Behavioral Pattern Detection
Behavioral Pattern Detection analyzes on-chain transaction patterns to classify wallet behavior and identify suspicious activity such as structuring, layering, peel chains, and mixer-like patterns. These classifications feed directly into the wallet screening risk assessment.
How It Works
The platform analyzes the last 20 transactions (both native and ERC-20 transfers) for each address to compute a behavioral fingerprint. This fingerprint classifies the wallet into one of five behavior types based on its transaction patterns.
Behavior Classifications
| Type | Pattern | Threat Level | |---|---|---| | DEPOSIT_ADDRESS | Sends all funds to a single address (typically an exchange hot wallet) | SAFE | | DISTRIBUTOR | Receives from few addresses, sends to many (airdrop, payroll, or distribution) | SAFE | | DEFI_USER | Majority of transactions are ERC-20 token interactions | SAFE | | SWEEP_WALLET | Consolidates funds from many senders into a single recipient | LOW | | MIXER_SUSPECT | Receives round amounts and sends to previously unseen addresses | MEDIUM |
Each classification includes a confidence score (0–1) indicating how closely the wallet's behavior matches the identified pattern.
Analysis Criteria
The classification engine evaluates:
- Outgoing transfer concentration — How many unique recipients vs. total outgoing transactions
- Incoming transfer distribution — Number and diversity of funding sources
- Amount patterns — Round numbers, equal splits, or structured amounts below reporting thresholds
- Address novelty — Whether funds are sent to newly created or previously unseen addresses
- Token vs. native ratio — Proportion of ERC-20 transfers to native currency transfers
Supported Chains
Behavioral analysis is currently available for:
- Ethereum (ETH)
- Polygon
- Arbitrum
- Base
- Optimism
- BSC (Binance Smart Chain)
- Avalanche
Behavioral fingerprints are computed in batch using on-chain data and stored in the Entity Database. They are automatically included in wallet screening reports when available for the screened address.

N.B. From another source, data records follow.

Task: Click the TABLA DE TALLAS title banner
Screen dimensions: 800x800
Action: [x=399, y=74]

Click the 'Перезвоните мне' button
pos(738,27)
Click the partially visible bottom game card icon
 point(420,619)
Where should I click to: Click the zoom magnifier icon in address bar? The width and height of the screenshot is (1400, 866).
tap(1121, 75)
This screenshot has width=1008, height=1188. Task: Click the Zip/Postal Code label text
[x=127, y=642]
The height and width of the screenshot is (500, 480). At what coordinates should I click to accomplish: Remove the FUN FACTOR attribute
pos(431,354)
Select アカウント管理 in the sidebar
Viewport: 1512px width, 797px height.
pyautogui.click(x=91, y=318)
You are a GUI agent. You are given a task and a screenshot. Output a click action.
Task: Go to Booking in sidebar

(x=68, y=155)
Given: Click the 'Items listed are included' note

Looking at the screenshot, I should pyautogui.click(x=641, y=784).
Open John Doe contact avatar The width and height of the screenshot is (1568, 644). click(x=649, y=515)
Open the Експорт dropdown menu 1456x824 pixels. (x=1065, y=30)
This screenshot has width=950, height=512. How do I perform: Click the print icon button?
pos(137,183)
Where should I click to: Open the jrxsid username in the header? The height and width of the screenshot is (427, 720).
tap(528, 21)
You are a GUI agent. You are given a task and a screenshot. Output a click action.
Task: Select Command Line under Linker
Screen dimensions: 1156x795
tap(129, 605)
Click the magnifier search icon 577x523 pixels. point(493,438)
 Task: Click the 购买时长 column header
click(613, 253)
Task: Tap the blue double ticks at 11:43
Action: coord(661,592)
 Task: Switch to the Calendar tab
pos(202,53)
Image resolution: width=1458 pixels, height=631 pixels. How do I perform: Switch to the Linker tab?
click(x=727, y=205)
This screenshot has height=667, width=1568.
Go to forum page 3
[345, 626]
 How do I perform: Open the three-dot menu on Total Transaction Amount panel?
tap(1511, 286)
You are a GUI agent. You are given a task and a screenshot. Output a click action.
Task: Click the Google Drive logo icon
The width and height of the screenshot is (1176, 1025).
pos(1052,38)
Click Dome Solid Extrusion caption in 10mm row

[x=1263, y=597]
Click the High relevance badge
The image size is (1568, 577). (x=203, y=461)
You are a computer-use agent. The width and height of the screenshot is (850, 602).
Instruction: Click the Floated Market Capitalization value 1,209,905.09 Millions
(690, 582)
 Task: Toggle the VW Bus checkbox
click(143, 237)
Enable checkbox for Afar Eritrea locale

How It Appears in Screening Reports
When a wallet has a behavioral classification, it appears in the screening report as:
- Entity label — The behavior type (e.g., "MIXER_SUSPECT") is shown as an entity classification
- Threat level indicator — Color-coded based on the threat level
- Confidence score — How confident the classification is
- Contributing factors — Description of which transaction patterns triggered the classification
Risk Score Impact
Behavioral classifications influence the overall risk score:
| Classification | Risk Impact | |---|---| | MIXER_SUSPECT | Increases mixer/privacy exposure factor | | SWEEP_WALLET | Minor increase to structuring risk factor | | DEPOSIT_ADDRESS | Neutral — common legitimate pattern | | DISTRIBUTOR | Neutral — common legitimate pattern | | DEFI_USER | Neutral — reduces risk from unknown entity status |
Suspicious Patterns Detected
Beyond the five primary classifications, the behavioral engine also flags specific suspicious patterns:
Structuring
Transactions deliberately broken into amounts below reporting thresholds (e.g., multiple deposits of $9,999 to avoid the $10,000 CTR requirement).
Layering
Complex chains of transfers through multiple intermediary wallets designed to obscure the origin of funds. Detected by analyzing transfer chains for rapid pass-through behavior.
Peel Chains
A technique where a large amount is sent to a wallet, a small portion is "peeled off" to a new address, and the remainder is forwarded — repeating through many hops. Creates a chain of diminishing balances.
Data Pipeline
Behavioral fingerprints are computed in batch from on-chain transaction data and stored in the Oracle PostgreSQL Entity Database. The pipeline processes CSV exports from blockchain data providers and runs continuously, with checkpoint-based resume capability for reliability.
New behavioral data is regularly incorporated into the screening platform, ensuring wallet classifications stay up to date with the latest on-chain activity.